Porto Torres senza periferie

Assemblea pubblica promossa dalla coalizione “Ligas sindaco X Porto Torres”. Il Puc adottato dal Consiglio comunale non è detto sia il documento definitivo della programmazione edilizia in città

 

LigasXPortoTorresConcPuc.jpgPorto Torres. «Evitare il consumo irragionevole del territorio deve essere il filo conduttore della futura pianificazione urbanistica della nostra città. L’aver adottato il Puc non vuol dire che il documento uscito dall’aula consiliare sia quello definitivo che normerà la programmazione edilizia e abitativa per i prossimi vent’anni». È quanto è stato rimarcato nei giorni scorsi in occasione di un’assemblea pubblica promossa sui temi dell’urbanistica in città dalla coalizione “Ligas sindaco X Porto Torres” nella sede di corso Vittorio Emanuele.

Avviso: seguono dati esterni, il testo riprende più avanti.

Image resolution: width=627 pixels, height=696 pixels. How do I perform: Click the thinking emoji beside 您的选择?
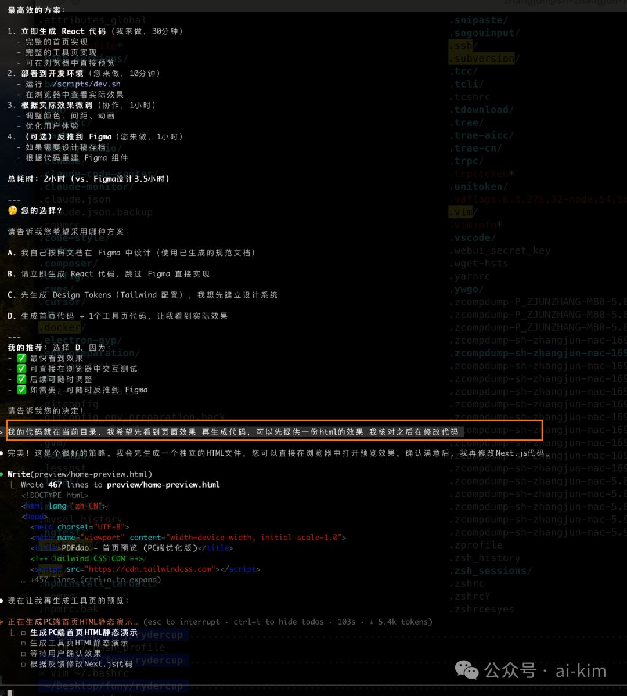(x=12, y=211)
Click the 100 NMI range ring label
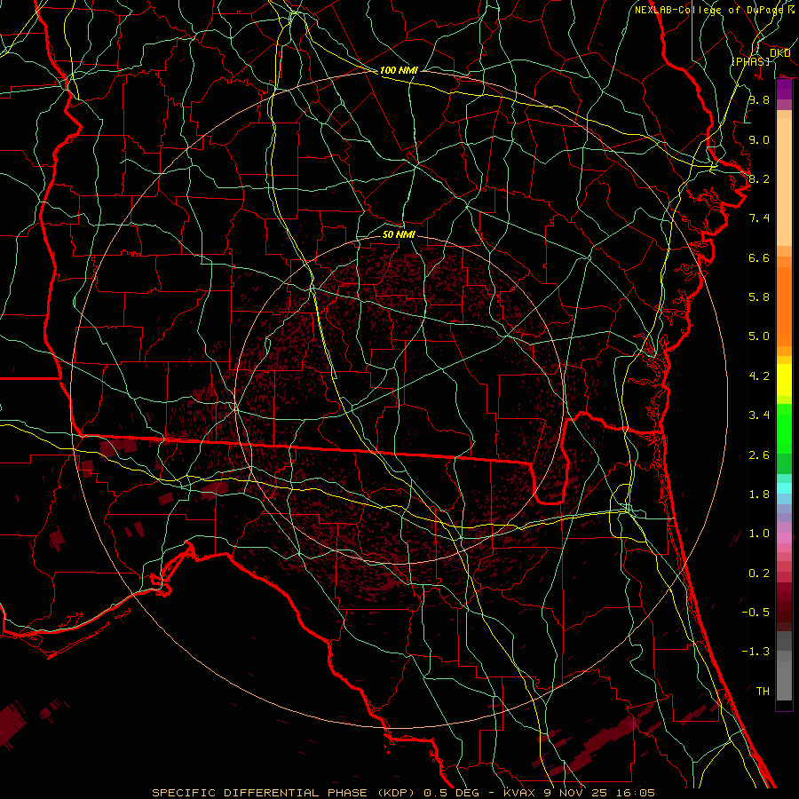799x799 pixels. 399,70
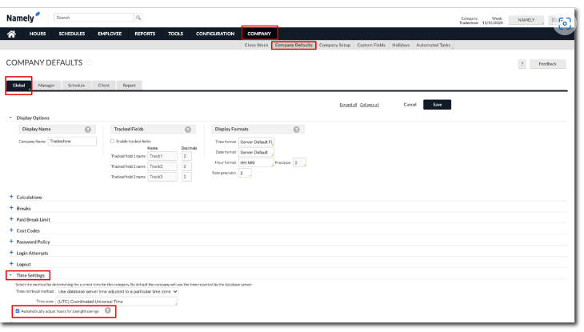The height and width of the screenshot is (332, 584).
Task: Open help for Tracked Fields section
Action: pyautogui.click(x=186, y=130)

Il candidato sindaco della coalizione sardista, sovranista e civica, Costantino Ligas, ha preso l’impegno che, sulle questioni legate alla definizione dell’iter burocratico di approvazione del Piano Urbanistico Comunale, sarà costante il rapporto con i professionisti locali nell’ascoltare le proposte ed i suggerimenti atti a migliorare lo stesso strumento urbanistico. “Porto Torres senza periferie” è l’idea vincente per creare uno sviluppo armonico in tutta la città. Lavoreremo per dare al Villaggio Satellite, al Villaggio Verde e Oleandro quella connotazione di “centro urbano” e non più quella di periferia. In quei quartieri popolari creeremo spazi per scambi culturali e ludici che, sommati a nuovi servizi della pubblica amministrazione, abbatteranno le distanze con il centro cittadino. Ligas ha anche sottolineato che lo stesso discorso vale per Monte Agellu e Fontana Vecchia, dove verranno coinvolti gli abitanti per decidere quale destinazione dare alla ex “Boccia di l’eba” ed all’area “Gaslini”.

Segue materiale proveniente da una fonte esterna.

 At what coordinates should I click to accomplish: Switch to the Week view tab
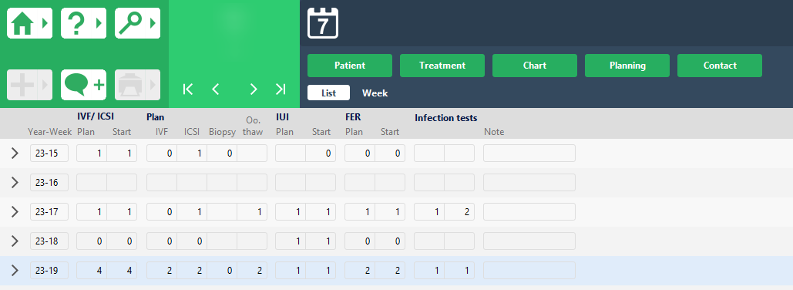pyautogui.click(x=375, y=93)
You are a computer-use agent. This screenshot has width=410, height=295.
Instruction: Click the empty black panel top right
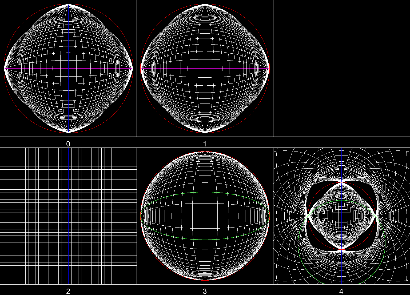click(x=341, y=68)
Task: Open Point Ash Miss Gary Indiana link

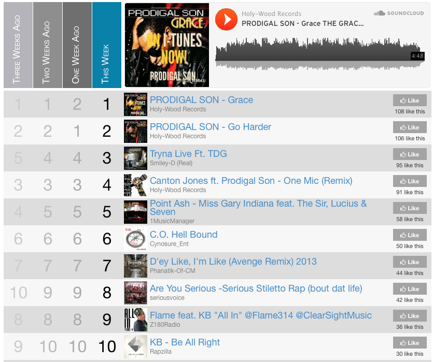Action: click(258, 208)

«Il Piano di utilizzo dei litorali sarà il vero volano di sviluppo turistico della nostra costa, che sarà integrato in un progetto più complessivo a cui dovranno attenersi anche gli altri enti che governano il territorio, Autorità Portuale ed Ente Parco Asinara». Le critiche mosse al PUC approvato dal Consiglio comunale, formulate anche dai due relatori dell’incontro Franco Battino e Tore Fadda, sono servite ad evidenziare alcuni limiti dello strumento urbanistico, che comunque possono essere superati con l’accoglimento delle osservazioni presentate da cittadini e professionisti locali, non ultima una molto articolata corredata di oltre 300 firme. Resta inteso che se il Consiglio comunale fosse rimasto in carica, la stessa assemblea civica avrebbe potuto approvarle o rigettarle, anche durante questa legislatura.